Failure to do this will result in a `ValueError: numpy.dtype size changed` error because the old versions are still in memory.

In [None]:
import torch
import numpy as np
import pandas as pd
import meerkat as mk
import domino

print("✅ Device:", "CUDA Available" if torch.cuda.is_available() else "NO GPU FOUND")
print(f"✅ NumPy version: {np.__version__} (Should be 1.26.4)")
print(f"✅ Pandas version: {pd.__version__}")
print("✅ All research tools imported successfully!")

if not np.__version__.startswith("1.26"):
    print("\nWARNING: Your NumPy version is still wrong. Did you forget to 'Restart session'?")

### 1.2 Clone github repo

In [None]:
# Clone repo
!git clone https://github.com/stu-rdy/uncover_hidden_stratification.git
%cd uncover_hidden_stratification/experiments/synthetic

In [None]:
import os
print("Current directory:", os.getcwd())
os.makedirs("../../results", exist_ok=True)

## 3. Run Reproduction Pipeline
We use `configs/colab_config.yaml` for standardized runs on NVIDIA T4 GPUs.

In [None]:
CONFIG = "configs/colab_config.yaml"

---

## Reproduction pipeline

In [None]:
# 3.1 Data Preparation
!python scripts/1_setup_data.py
!python scripts/2_generate_synthetic.py --config {CONFIG} --no-wandb

In [None]:
# 3.2 Model Training (includes Early Stopping on Worst-Group Accuracy)
!python scripts/3_train_model.py --config {CONFIG} --no-wandb

In [None]:
# 3.3 Discovery Analysis
!python scripts/4_extract_features.py --config {CONFIG}
!python scripts/5_run_analysis.py --config {CONFIG} --no-wandb

## 4. Results Visualization

In [None]:
import pandas as pd
try:
    results = pd.read_csv('../../results/synthetic_analysis.csv')
    print("Found Discovered Slices:")
    display(results.head(10))
except FileNotFoundError:
    print("Results file not found. Check if scripts 4 and 5 completed successfully.")
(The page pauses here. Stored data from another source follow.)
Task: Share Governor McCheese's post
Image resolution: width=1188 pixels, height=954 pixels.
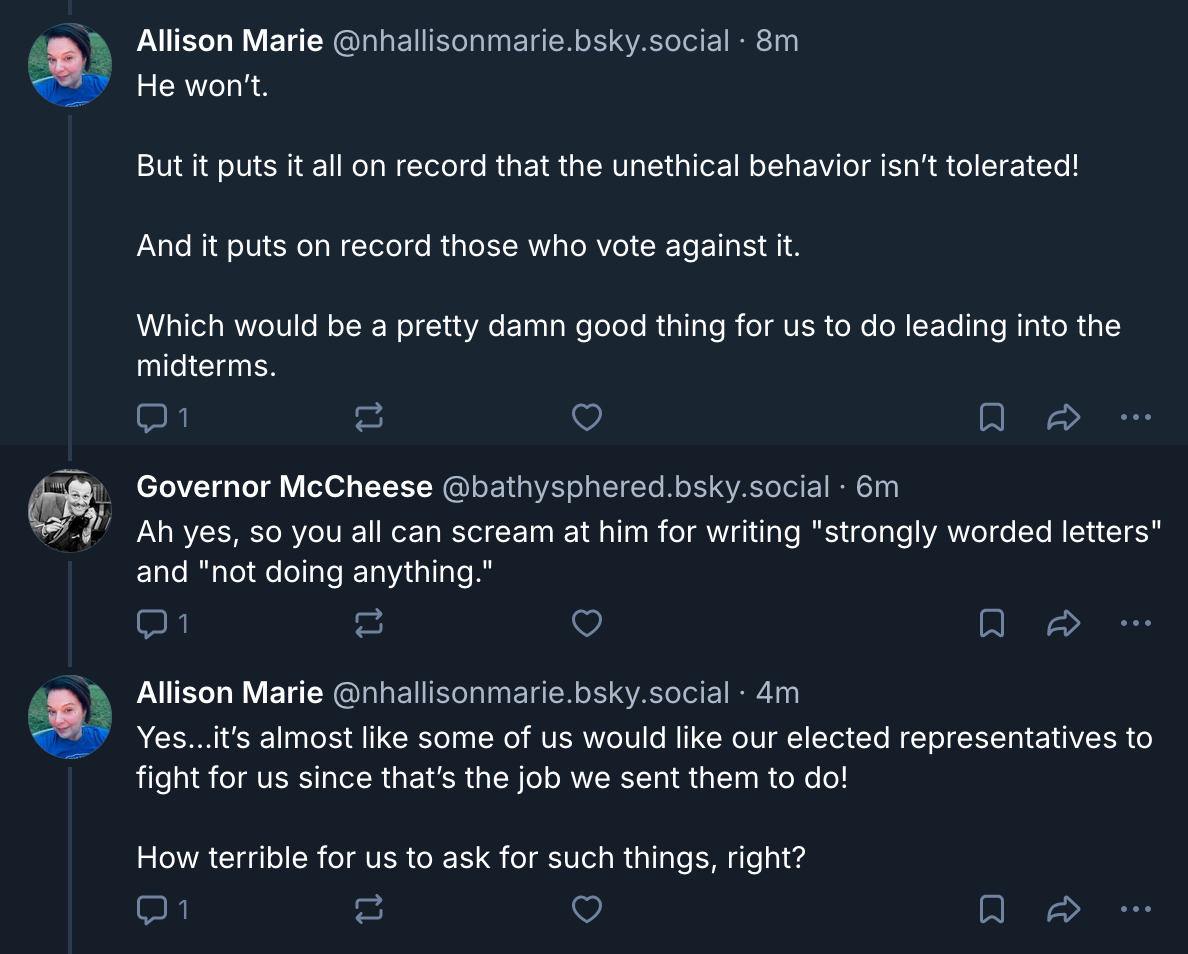Action: [1064, 624]
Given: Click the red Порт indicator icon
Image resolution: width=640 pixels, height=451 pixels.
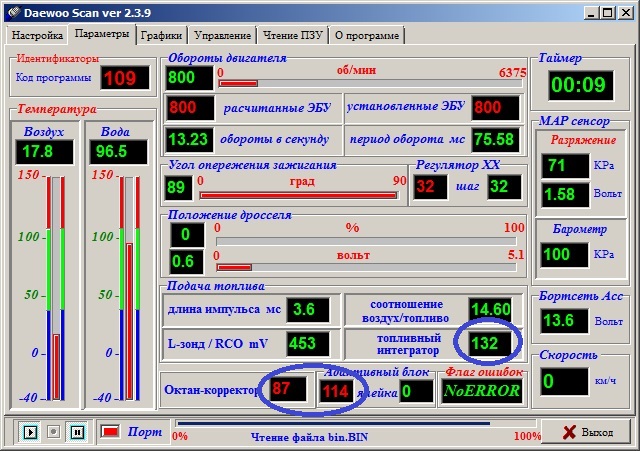Looking at the screenshot, I should coord(111,431).
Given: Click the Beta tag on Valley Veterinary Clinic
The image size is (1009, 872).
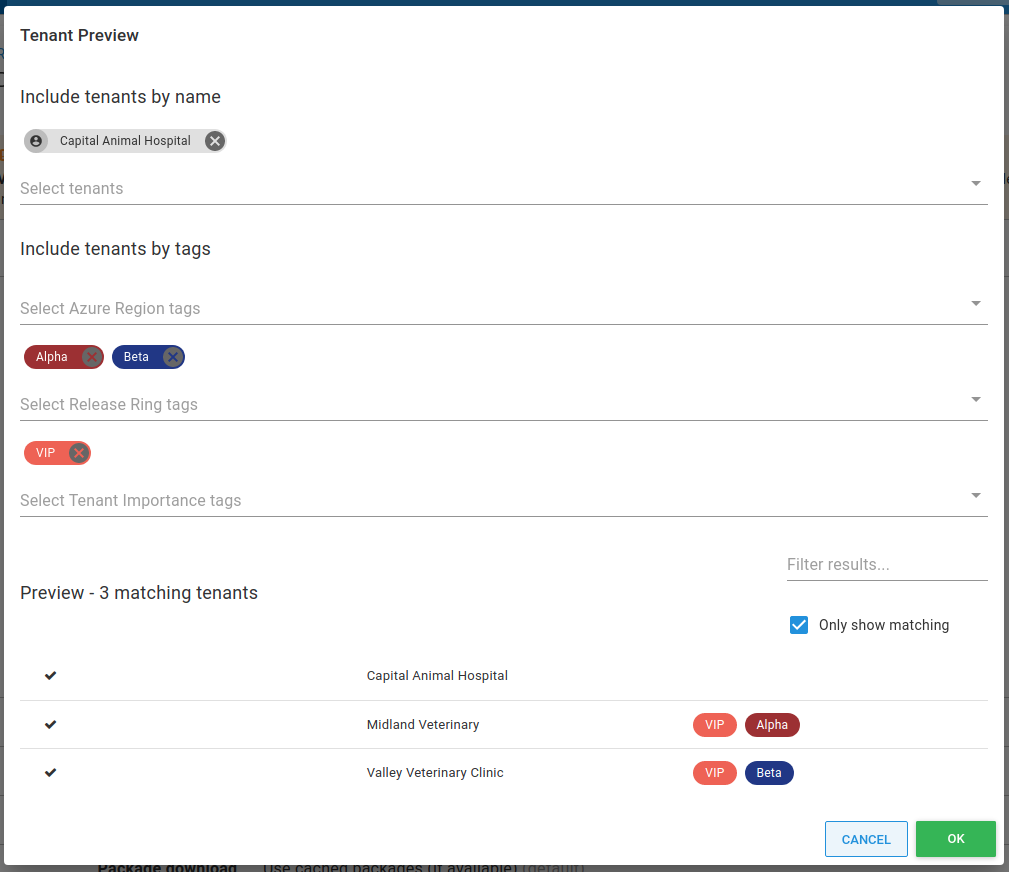Looking at the screenshot, I should [x=768, y=773].

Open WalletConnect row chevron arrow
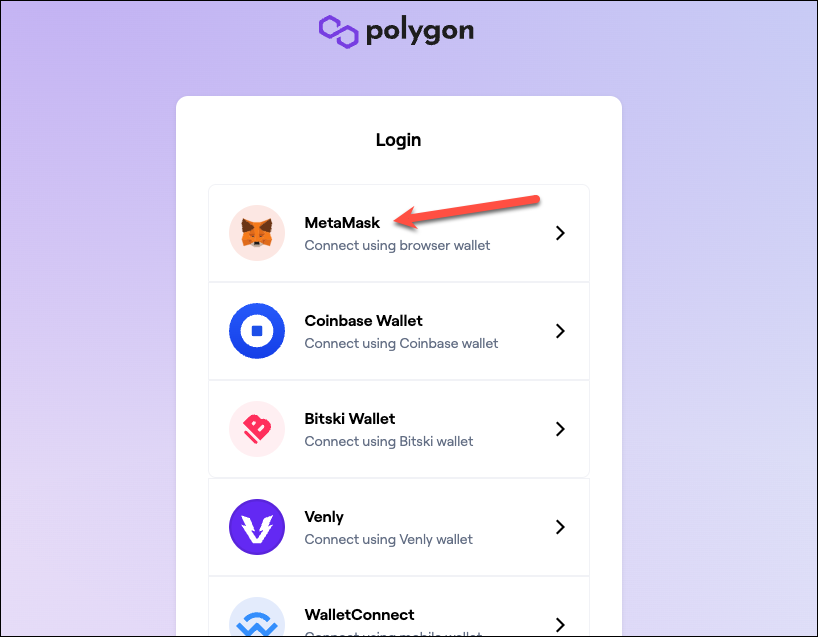(560, 624)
### 4.1 Discovery Visualizations

In [None]:
from IPython.display import Image, display
import os

plot_dir = '../../results/plots'
if os.path.exists(plot_dir):
    display(Image(filename=os.path.join(plot_dir, 'slice_analysis.png')))
    display(Image(filename=os.path.join(plot_dir, 'error_concentration.png')))
else:
    print("Plot directory not found.")

### 4.2 Example Images for Top Error Slices
These images are automatically extracted based on their contribution to the total error mass.

In [None]:
import os
from IPython.display import Image, display, Markdown

example_dir = '../../results/slice_examples'
if os.path.exists(example_dir):
    # Read the summary if it exists
    summary_path = os.path.join(example_dir, "extraction_summary.md")
    if os.path.exists(summary_path):
        with open(summary_path, 'r') as f:
            display(Markdown(f.read()))
            
    # List and display images per slice
    for slice_folder in sorted(os.listdir(example_dir)):
        slice_path = os.path.join(example_dir, slice_folder)
        if os.path.isdir(slice_path):
            display(Markdown(f"#### Images for {slice_folder}"))
            image_files = [f for f in os.listdir(slice_path) if f.endswith(('.png', '.jpg', '.jpeg'))]
            for img_file in sorted(image_files):
                img_path = os.path.join(slice_path, img_file)
                display(Markdown(f"**{img_file}**"))
                display(Image(filename=img_path, width=300))
else:
    print("Example images directory not found.")